§ PASSAGE SHOWN:
.....
BW: Plus it doesn’t even make sense anymore to sign with an established label, does it?

NS: Well, I’m a label guy, but the reason we started our own label was that we couldn’t find a record label that we wanted to be involved in. To me a record label is not just some guy who says, “Well I’ll put your records out and let’s see how it goes.’ To me a record label should be a brand that puts out a certain style of music which to me was why labels like Stax, Motown, and other independent labels made their niche. We love old records and we try to make our records sound and feel like the records we’ve always loved. This concept was a necessity for us.

BW: You’ve obviously done this well. How old are you Neal?

NS: Forty-eight.

BW: Well I’ve got a dozen more than you, and was fortunate to grow up listening to a lot of late sixties, seventies, and eighties soul-funk when there was a lot of great music made.

NS: I bet, when I moved from Boston to New York  in ’91 there were a lot of heavy guys falling off the radar screen, guys like Dexter Gordon for example, but you could still go up to Harlem and hear a few of these guys, but the heydays were mostly over for them. Growing up in the eighties there was the punk rock movement that I just figured that I needed to be honest with myself and to do what I was formulating. But I have to tell you that there’s a young generation of musicians and young fans that are really exploring those old soul records to search for that unstoppable groove.
.....
§ TASK INSTRUCTIONS:
1. Quote word for word the stretch of the soul music interview that begins with "NS: Well, I’m" and ends with "necessity for us.".
2. Extend the soul music interview beyond its final reply.

§ PROVIDED DATA:
.....
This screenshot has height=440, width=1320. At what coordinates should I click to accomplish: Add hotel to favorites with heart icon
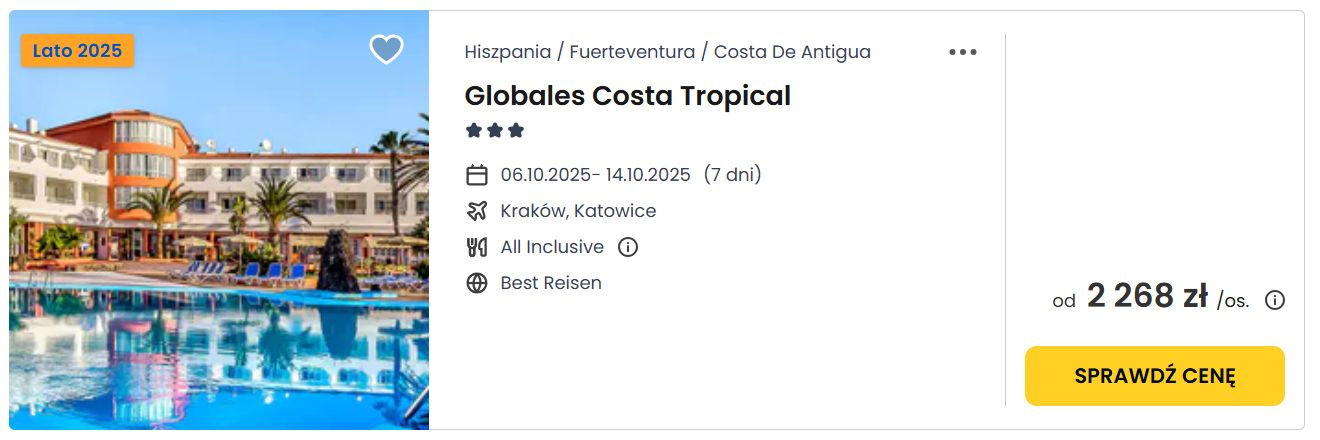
.....
§ ANSWER LIST:
1.
NS: Well, I’m a label guy, but the reason we started our own label was that we couldn’t find a record label that we wanted to be involved in. To me a record label is not just some guy who says, “Well I’ll put your records out and let’s see how it goes.’ To me a record label should be a brand that puts out a certain style of music which to me was why labels like Stax, Motown, and other independent labels made their niche. We love old records and we try to make our records sound and feel like the records we’ve always loved. This concept was a necessity for us.

2.
BW: I’ve felt that music has kind of lost our way in the last decade or two, don’t you agree?

NS: Yes and no, part of the success of the Dap-Kings is seeing and feeling how people are readily responding to our music which is largely based on that old-school groove. We still listen to Bobby Blue Bland, and while we don’t try to copy that style, yet what we do definitely feels like that sound.

BW: I’ve always felt that musicians should listen to the best music that resonates with their souls, then lay down their own interpreting spin on it, and just left the rest behind.

NS: That’s right.

BW: Plus it doesn’t hurt that other than working with Sharon Jones, you’ve also worked with a lot of other heavy musicians.

NS: Yes, through the success of Sharon Jones & the Dap-Kings showed that a lot of people liked our sound which afforded us to get session work. Producers like Mark Ronson and others had heard our records and have also listened to a lot of great recordings and knew that what made good-sounding albums. We are not just a bunch of studio musicians thrown together backing a featured artist. To me what went wrong in the late eighties and nineties was that producers would form these super-groups, where it may have worked, but more often it didn’t work.

BW: And how many times were the musicians not in the same studio and were phoning in their work.

NS: Sure, to me that’s completely weird. With the Dap-Kings you are guaranteed to get a group that has a great vibe and can groove together. That’s what Mark Ronson wanted when he asked us to record on Amy Winehouse’s breakout record. Questlove [Ahmir Thompson of the Roots]  used our horn section on Al Green’s record Lay It Down, too, and so on, but those ones were big ones for me.

BW: Working with Clapton had to be cool, too.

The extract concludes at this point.